Cookie input should never be trusted for any critical information, but can be very useful for extra verification like a security token. I think adding a random security token field to your on-site links would be the restful approach to that. It should expire with the 'session', of course.

Aram Verstegen
When will I invoke release license? to allow another user to log in.I don't want the license to be consumed only for the milliseconds the request actually being processed in the server, but for the whole time the user is active.
LiorH
That's why you should save the state. The session/license should be destroyed when the user clicks a logout link, or after a timeout. (Which can be a field in the database table, like a timestamp last_login which will get updated to the current timestamp for valid requests.)
Aram Verstegen
@Aram Verstegen, you said that's why he should save the state, but if he saves the state, doesn't that violate REST principles?
unforgiven3
Hmm, that's a good question. I think the concept of keeping stateless only applies to HTTP. Whatever you do beyond that is totally up to you.
Aram Verstegen
+1  A: 

You may want to consider pushing the license handling concerns down the infrastructure stack one level. Sort of like an Aspect Oriented Programming (AOP) approach if you will. Instead of handling it in the application tier, perhaps, you can push it in to the web server tier.
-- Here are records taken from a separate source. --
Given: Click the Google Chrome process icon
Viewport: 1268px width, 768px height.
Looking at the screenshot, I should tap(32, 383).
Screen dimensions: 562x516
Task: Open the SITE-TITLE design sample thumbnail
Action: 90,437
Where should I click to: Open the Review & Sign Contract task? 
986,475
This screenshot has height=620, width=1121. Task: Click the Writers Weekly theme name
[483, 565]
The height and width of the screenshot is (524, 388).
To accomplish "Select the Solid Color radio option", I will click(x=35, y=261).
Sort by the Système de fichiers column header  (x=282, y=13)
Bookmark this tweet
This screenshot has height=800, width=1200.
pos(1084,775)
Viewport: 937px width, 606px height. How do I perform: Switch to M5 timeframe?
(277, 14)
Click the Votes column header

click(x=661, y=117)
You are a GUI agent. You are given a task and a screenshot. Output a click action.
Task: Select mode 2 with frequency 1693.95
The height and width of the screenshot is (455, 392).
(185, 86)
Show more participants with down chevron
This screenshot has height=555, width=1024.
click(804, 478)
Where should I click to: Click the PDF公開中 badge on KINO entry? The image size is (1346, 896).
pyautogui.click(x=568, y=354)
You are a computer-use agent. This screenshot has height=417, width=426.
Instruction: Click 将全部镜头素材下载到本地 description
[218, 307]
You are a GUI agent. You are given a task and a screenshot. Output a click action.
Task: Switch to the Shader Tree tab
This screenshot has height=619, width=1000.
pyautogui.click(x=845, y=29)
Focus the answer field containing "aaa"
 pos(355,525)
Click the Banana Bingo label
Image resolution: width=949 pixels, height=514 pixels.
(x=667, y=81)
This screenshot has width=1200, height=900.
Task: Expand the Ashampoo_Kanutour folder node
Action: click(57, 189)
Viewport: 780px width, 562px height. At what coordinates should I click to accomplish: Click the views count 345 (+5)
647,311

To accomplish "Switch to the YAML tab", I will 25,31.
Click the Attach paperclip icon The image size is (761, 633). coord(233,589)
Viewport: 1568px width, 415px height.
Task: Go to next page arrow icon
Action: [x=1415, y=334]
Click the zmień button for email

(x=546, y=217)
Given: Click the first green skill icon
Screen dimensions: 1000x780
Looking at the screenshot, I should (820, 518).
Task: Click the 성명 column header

Without knowing the details of your infrastructure, it is hard to give a specific recommendation. Using the *nix platform as an example, the license handling logic can be implemented as a module for Apache HTTP server.

This approach promotes a separation of concerns across your infrastructure stack. It allows each layer to focus on what it is meant to. The application layer does not need to worry about licensing at all, allowing it to focus strictly on content, which in turn keeps the URL's clean and "RESTful".

Steve Levine
+1  A: 

If your licensing is based on concurrent users, implementing HTTP digest is trivial, and will let you enable only the maximum number of concurrent logins. Digest has provision for passing expiration data so your session can be timed-out.

Authentication state is hold by http authetnication and nowhere else, beause it is transparent and ubiquituous.

serialseb
A: 

Maybe a more RESTful way of doing licenses would be to limit the rate at which requests are handled, rather than the number of concurrent sessions. Keep track of the number of requests in the last hour, and if it exceeds the number the customer has paid for, serve a 503 Service Unavailable response, along with some text suggesting the user try again later.